• [TASK PROMPT] Revise the lines below, starting at the first one and stopping after the line that contains "coord(135,39)". Replace every "data point" with "plot point" and keep everything else the same.

Interface element records:
━━━━━━
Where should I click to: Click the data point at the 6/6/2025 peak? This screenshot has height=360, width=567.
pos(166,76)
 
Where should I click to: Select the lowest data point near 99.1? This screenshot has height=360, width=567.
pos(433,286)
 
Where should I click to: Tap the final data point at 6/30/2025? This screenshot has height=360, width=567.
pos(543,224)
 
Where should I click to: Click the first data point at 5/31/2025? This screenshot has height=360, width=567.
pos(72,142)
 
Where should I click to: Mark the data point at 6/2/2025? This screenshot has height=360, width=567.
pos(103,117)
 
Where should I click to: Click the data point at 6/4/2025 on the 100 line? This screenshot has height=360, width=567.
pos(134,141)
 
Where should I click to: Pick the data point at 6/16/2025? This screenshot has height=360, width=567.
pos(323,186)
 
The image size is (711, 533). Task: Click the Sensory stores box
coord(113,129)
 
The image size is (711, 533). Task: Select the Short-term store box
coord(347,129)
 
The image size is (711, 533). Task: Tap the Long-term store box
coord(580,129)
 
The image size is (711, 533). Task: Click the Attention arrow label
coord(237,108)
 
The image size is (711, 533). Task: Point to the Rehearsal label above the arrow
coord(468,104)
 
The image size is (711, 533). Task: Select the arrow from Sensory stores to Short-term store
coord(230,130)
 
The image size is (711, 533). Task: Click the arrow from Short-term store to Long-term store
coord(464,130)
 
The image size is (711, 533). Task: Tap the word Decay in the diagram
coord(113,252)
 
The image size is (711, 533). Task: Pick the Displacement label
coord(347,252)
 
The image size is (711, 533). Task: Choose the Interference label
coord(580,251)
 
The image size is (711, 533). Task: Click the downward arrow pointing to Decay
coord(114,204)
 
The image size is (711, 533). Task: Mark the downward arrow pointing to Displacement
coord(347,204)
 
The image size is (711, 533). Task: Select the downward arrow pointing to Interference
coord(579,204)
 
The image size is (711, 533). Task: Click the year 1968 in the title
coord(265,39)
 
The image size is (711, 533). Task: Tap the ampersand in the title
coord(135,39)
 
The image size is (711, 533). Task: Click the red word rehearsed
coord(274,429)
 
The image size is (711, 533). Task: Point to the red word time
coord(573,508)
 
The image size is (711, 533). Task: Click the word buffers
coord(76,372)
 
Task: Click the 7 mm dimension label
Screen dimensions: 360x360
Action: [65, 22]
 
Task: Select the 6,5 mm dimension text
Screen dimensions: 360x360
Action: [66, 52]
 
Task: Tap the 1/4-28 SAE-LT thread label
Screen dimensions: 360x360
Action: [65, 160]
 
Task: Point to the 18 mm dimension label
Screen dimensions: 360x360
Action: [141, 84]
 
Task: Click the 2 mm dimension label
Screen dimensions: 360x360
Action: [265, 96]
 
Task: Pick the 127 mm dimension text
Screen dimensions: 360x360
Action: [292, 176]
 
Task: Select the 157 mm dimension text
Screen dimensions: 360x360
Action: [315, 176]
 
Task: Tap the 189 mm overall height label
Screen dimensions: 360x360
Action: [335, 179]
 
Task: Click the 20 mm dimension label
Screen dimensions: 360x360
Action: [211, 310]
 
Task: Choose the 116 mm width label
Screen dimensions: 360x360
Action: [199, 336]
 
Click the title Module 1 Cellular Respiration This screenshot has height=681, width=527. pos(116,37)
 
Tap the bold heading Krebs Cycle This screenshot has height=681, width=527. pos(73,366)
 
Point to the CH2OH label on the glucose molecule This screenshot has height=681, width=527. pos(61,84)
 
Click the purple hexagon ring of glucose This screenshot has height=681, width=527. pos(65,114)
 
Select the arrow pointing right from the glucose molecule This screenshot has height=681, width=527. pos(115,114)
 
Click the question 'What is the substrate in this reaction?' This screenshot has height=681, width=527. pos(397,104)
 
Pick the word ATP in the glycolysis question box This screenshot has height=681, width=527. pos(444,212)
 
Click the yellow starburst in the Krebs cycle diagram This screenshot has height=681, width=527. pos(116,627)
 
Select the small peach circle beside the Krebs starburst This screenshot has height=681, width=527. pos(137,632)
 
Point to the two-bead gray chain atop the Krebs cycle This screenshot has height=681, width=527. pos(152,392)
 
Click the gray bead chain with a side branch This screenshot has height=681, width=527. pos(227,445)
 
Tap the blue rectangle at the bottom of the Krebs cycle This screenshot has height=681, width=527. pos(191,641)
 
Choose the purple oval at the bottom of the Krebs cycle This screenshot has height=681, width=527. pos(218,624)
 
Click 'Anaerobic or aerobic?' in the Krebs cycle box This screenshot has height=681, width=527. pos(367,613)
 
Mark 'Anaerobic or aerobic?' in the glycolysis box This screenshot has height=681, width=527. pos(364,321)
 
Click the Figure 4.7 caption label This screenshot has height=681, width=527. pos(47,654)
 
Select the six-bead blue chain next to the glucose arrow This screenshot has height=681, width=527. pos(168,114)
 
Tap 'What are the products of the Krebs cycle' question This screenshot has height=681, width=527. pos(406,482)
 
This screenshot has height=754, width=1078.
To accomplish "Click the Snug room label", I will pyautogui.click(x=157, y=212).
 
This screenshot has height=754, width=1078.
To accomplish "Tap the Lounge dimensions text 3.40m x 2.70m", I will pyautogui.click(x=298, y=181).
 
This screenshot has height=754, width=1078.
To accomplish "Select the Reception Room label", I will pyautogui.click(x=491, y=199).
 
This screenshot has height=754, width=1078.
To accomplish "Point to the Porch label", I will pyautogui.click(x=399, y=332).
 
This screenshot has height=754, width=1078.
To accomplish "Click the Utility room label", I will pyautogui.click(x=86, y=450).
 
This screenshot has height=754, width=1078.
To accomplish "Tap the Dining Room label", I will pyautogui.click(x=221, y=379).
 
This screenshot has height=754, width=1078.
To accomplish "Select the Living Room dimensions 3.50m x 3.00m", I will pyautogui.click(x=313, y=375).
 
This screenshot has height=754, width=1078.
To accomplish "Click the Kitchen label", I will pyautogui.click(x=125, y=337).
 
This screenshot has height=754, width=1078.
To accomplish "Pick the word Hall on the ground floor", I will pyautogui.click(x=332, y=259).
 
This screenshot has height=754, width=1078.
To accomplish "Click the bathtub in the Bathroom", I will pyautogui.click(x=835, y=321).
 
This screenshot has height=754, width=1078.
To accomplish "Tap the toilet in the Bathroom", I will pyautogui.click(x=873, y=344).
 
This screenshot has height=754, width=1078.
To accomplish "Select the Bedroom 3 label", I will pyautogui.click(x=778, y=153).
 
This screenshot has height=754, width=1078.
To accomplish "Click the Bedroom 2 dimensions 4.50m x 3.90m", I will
━━━━━━
• [REPLY TO THE TASK]
Where should I click to: Click the plot point at the 6/6/2025 peak? This screenshot has height=360, width=567.
pos(166,76)
 
Where should I click to: Select the lowest plot point near 99.1? This screenshot has height=360, width=567.
pos(433,286)
 
Where should I click to: Tap the final plot point at 6/30/2025? This screenshot has height=360, width=567.
pos(543,224)
 
Where should I click to: Click the first plot point at 5/31/2025? This screenshot has height=360, width=567.
pos(72,142)
 
Where should I click to: Mark the plot point at 6/2/2025? This screenshot has height=360, width=567.
pos(103,117)
 
Where should I click to: Click the plot point at 6/4/2025 on the 100 line? This screenshot has height=360, width=567.
pos(134,141)
 
Where should I click to: Pick the plot point at 6/16/2025? This screenshot has height=360, width=567.
pos(323,186)
 
The image size is (711, 533). Task: Click the Sensory stores box
coord(113,129)
 
The image size is (711, 533). Task: Select the Short-term store box
coord(347,129)
 
The image size is (711, 533). Task: Tap the Long-term store box
coord(580,129)
 
The image size is (711, 533). Task: Click the Attention arrow label
coord(237,108)
 
The image size is (711, 533). Task: Point to the Rehearsal label above the arrow
coord(468,104)
 
The image size is (711, 533). Task: Select the arrow from Sensory stores to Short-term store
coord(230,130)
 
The image size is (711, 533). Task: Click the arrow from Short-term store to Long-term store
coord(464,130)
 
The image size is (711, 533). Task: Tap the word Decay in the diagram
coord(113,252)
 
The image size is (711, 533). Task: Pick the Displacement label
coord(347,252)
 
The image size is (711, 533). Task: Choose the Interference label
coord(580,251)
 
The image size is (711, 533). Task: Click the downward arrow pointing to Decay
coord(114,204)
 
The image size is (711, 533). Task: Mark the downward arrow pointing to Displacement
coord(347,204)
 
The image size is (711, 533). Task: Select the downward arrow pointing to Interference
coord(579,204)
 
The image size is (711, 533). Task: Click the year 1968 in the title
coord(265,39)
 
The image size is (711, 533). Task: Tap the ampersand in the title
coord(135,39)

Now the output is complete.